This process is realized by the flame spray pyrolysis of the precursor solution from “droplets to particles” in the high temperature process of flame heating, that is, the precursor solution which contains manganese metal salts, sucrose and H2O2, is atomized and thermally decomposed to form a hollow particle under the condition of low supersaturation under the condition of evaporation, chemical reaction and sintering.
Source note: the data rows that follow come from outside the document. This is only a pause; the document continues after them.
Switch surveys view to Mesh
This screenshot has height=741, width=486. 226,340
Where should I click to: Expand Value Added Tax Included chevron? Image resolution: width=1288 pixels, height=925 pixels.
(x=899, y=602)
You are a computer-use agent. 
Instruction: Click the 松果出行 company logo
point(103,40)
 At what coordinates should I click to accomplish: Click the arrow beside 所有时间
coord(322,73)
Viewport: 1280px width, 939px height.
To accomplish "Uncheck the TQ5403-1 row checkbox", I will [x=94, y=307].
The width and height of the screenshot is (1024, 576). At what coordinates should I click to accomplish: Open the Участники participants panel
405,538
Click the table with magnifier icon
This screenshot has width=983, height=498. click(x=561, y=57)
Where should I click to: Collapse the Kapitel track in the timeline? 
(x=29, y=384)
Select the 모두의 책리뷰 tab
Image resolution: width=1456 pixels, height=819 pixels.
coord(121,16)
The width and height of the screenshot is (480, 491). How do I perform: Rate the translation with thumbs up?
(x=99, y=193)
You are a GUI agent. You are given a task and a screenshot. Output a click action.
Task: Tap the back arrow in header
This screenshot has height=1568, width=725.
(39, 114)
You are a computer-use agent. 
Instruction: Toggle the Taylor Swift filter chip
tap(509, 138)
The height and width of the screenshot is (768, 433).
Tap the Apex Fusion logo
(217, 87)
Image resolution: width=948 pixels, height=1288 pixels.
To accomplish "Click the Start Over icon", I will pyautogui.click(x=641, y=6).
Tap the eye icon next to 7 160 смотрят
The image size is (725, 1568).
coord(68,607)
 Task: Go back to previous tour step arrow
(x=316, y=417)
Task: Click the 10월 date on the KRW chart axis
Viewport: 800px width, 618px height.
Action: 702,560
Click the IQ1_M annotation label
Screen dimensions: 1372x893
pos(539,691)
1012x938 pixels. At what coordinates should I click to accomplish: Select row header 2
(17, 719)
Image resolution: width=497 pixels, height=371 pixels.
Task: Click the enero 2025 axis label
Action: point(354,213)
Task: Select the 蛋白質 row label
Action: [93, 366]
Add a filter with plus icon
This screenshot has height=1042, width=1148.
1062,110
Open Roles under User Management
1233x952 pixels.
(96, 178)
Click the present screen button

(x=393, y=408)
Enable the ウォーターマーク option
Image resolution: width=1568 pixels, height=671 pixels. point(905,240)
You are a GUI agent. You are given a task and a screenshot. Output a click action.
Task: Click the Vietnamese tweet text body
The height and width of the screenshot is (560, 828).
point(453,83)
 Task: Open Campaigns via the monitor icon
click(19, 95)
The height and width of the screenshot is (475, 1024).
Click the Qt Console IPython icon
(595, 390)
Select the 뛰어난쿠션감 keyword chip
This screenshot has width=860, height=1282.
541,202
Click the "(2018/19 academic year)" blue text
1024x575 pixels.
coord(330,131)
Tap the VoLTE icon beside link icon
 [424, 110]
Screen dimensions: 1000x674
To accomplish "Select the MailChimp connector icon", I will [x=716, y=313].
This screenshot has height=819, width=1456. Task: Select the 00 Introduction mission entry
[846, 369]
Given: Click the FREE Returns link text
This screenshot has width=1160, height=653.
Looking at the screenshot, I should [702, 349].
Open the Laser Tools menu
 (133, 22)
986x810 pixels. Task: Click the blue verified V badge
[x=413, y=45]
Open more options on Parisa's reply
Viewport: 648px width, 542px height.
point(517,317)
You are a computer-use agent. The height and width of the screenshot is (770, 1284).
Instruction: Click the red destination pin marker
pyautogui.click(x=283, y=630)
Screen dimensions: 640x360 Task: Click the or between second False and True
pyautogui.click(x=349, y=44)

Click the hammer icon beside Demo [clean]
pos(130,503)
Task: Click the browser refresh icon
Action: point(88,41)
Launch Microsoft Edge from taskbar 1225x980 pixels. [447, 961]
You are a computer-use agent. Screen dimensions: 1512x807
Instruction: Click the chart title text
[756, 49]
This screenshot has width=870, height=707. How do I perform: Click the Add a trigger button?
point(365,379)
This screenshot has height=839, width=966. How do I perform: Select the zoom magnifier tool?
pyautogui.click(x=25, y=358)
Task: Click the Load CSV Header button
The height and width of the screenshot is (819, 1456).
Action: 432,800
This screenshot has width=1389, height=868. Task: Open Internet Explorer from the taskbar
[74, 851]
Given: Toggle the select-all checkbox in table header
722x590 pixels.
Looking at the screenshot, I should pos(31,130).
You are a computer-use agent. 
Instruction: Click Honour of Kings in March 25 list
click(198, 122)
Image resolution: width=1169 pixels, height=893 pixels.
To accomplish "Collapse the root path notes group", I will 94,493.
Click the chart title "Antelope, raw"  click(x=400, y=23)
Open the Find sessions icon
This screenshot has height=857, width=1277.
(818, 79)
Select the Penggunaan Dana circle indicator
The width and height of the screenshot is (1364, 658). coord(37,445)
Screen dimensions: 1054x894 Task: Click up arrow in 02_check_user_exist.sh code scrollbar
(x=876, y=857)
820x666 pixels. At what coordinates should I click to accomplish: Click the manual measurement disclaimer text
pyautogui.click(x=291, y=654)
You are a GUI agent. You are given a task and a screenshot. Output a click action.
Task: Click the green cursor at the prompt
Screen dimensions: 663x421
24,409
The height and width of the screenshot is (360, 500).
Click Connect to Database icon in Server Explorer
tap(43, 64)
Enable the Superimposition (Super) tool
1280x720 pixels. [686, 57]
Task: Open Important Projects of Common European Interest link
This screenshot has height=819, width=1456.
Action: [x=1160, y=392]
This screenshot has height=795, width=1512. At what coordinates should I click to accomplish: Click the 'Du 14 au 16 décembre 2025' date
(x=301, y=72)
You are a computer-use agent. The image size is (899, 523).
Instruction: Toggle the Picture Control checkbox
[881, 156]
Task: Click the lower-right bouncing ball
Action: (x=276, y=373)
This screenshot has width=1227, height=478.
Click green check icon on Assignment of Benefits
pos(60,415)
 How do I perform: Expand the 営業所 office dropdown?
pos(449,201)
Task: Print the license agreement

As is shown in Figure 1, the key to the formation of manganese oxide structure with small nanoparticles as components is to introduce sucrose and hydrogen peroxide (H2O2) into the initial solution of manganese nitrate as an in situ blowing agent.

Morphology and phase analysis of nanosized Mn3O4 powder

In order to have a deeper understanding of the morphology and substance equality of the synthesized material, we characterized the product by using SEM, XRD and TEM. From the Figure 2, we can see the SEM image of the morphologies of the nanosized Mn3O4 powders synthesized by flame spray pyrolysis method. At a low magnification, irregular powders can be seen in Figure 2A; At a higher magnification, the clear nanostructure was illustrated in Figure 2B. Some nano-sized spheres were also observed. Besides, Figure 3 is the X-ray diffraction pattern of the Mn3O4 material. All of the diffraction peaks can be indexed to the hausmannite (Mn3O4) tetragonal crystal structure (JCPDS file No. 80–0382) with lattice constants a = 5.762, b = 5.762, c = 9.470, which means good crystallinity and high purity of synthesized material.

FIGURE 2

SEM images of the nanosized Mn3O4 powders: (A) low magnification,(B) higher manification.

FIGURE 3

XRD pattern of nanosized Mn3O4 powders.

In order to have a more detailed structure of the nanoscale powder. TEM test was performed on it and the image was illustrated in Figures 4A,B, the Figure 4A is the low resolution, which exhibited the various morphologies and nonuniform distribution of the Mn3O4 crystal structures. And the high resolution TEM image as shown in Figure 4B revealed the crystalline structure of the Mn3O4 nanosized powders, with ultra-thin walls. The sizes of Mn3O4 powders measured from TEM images vary from 10 to 30 nm.

FIGURE 4

TEM images. (A) TEM image, (B) High-revolution TEM image.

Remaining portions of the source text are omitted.